Requirement: Scan the listing below. Report each line that includes "logo".

----- Provided information

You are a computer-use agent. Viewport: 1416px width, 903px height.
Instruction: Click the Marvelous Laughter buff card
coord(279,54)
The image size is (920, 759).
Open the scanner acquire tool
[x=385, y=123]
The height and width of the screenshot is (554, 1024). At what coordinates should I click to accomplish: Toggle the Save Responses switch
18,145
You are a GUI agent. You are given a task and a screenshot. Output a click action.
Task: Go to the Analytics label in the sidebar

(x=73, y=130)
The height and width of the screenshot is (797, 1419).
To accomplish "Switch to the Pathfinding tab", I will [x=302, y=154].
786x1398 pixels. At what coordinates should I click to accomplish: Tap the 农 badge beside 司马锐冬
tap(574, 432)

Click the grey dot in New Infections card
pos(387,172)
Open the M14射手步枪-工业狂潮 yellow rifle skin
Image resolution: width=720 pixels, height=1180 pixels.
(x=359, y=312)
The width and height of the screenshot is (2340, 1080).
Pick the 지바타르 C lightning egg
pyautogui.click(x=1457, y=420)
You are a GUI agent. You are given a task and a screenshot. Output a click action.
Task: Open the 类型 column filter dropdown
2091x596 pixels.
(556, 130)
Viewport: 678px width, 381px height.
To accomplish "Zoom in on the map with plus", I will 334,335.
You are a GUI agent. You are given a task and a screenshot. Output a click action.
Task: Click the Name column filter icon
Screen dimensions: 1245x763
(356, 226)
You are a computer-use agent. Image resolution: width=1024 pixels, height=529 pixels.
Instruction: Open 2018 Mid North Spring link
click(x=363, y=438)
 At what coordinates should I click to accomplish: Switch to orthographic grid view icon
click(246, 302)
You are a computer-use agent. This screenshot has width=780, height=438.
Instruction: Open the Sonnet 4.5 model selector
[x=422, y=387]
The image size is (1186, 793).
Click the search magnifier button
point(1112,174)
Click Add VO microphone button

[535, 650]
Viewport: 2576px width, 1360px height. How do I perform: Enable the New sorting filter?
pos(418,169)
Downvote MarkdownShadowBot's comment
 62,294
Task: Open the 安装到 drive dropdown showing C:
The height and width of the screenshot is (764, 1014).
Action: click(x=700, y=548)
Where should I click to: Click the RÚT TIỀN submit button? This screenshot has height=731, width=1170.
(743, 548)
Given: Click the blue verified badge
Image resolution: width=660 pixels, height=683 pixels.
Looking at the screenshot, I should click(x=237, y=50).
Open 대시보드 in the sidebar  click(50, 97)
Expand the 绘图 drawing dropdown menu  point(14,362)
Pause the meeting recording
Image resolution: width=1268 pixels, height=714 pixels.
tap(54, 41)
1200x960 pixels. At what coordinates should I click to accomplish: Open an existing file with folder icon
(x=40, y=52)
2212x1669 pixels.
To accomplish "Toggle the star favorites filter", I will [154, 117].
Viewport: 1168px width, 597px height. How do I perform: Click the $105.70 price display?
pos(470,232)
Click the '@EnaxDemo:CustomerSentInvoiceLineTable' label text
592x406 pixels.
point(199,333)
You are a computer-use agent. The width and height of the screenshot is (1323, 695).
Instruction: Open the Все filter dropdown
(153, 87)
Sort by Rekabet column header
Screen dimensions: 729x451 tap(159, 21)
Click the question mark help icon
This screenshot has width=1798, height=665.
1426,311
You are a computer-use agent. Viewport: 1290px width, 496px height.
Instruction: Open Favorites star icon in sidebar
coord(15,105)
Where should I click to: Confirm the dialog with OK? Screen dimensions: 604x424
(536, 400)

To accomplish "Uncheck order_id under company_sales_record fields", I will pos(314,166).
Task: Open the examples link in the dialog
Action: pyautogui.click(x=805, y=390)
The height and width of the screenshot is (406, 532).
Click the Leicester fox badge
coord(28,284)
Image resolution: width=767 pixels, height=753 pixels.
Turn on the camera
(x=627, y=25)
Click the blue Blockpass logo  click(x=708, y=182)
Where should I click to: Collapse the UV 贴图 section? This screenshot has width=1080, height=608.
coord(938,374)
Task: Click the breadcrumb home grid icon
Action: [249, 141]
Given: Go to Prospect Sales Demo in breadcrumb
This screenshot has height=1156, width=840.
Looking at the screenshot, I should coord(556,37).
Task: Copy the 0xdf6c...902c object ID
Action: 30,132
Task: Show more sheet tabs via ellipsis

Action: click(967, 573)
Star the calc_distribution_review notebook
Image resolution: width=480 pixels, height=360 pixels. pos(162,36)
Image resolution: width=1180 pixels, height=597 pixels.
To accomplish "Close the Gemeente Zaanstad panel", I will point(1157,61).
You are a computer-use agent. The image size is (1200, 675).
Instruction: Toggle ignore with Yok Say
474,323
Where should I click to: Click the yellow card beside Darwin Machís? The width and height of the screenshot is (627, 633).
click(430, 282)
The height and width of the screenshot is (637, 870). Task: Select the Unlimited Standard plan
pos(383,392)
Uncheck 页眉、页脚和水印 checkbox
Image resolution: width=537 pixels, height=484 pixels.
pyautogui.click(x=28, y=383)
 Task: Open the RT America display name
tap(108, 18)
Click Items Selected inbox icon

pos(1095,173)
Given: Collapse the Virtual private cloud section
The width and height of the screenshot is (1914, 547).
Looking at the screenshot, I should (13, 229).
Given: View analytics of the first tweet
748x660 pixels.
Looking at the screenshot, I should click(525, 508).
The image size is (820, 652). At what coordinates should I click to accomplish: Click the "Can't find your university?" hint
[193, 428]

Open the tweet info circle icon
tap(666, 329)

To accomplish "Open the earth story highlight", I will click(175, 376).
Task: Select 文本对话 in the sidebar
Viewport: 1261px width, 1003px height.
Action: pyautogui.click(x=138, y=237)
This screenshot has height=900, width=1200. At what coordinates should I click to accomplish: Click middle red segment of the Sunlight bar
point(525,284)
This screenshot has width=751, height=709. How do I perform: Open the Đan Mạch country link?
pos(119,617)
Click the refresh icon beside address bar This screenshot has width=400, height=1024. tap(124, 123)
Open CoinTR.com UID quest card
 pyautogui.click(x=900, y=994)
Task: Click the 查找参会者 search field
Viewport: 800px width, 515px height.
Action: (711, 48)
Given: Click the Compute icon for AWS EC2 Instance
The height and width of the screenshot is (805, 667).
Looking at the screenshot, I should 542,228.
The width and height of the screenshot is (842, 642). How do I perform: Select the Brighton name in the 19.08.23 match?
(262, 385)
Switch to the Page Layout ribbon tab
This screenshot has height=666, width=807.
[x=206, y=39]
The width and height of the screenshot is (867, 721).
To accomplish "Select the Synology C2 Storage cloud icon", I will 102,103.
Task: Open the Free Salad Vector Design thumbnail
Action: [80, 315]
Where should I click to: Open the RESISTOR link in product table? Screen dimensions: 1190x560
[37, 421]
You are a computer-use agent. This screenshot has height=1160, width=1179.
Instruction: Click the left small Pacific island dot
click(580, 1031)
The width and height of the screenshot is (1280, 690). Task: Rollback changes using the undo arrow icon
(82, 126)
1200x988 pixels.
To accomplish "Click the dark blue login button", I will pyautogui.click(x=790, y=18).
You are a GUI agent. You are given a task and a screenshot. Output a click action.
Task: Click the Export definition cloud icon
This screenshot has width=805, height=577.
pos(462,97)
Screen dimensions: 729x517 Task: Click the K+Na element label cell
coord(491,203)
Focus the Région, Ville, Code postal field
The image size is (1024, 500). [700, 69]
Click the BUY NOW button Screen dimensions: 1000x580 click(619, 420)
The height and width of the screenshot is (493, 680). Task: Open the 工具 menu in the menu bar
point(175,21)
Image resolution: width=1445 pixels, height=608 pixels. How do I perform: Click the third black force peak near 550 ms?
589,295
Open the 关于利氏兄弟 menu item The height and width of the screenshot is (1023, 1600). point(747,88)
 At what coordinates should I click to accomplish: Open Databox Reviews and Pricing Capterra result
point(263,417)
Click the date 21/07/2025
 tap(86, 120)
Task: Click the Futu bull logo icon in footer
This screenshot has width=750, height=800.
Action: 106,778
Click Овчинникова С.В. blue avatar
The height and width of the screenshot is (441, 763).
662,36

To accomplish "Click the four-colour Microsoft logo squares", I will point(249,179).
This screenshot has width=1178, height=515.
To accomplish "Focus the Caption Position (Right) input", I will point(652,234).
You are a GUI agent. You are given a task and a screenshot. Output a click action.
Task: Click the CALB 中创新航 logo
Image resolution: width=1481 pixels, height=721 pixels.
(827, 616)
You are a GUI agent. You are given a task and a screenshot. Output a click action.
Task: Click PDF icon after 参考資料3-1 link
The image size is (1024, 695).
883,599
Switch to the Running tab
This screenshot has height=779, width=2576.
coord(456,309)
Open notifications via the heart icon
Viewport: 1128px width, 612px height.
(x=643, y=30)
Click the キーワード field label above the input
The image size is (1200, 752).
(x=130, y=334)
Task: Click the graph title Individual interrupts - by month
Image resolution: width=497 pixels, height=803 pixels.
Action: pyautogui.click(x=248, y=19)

----------

Solution to the problem:
Click the blue Blockpass logo  click(x=708, y=182)
Task: Click the Futu bull logo icon in footer
To accomplish "Click the four-colour Microsoft logo squares", I will point(249,179).
Task: Click the CALB 中创新航 logo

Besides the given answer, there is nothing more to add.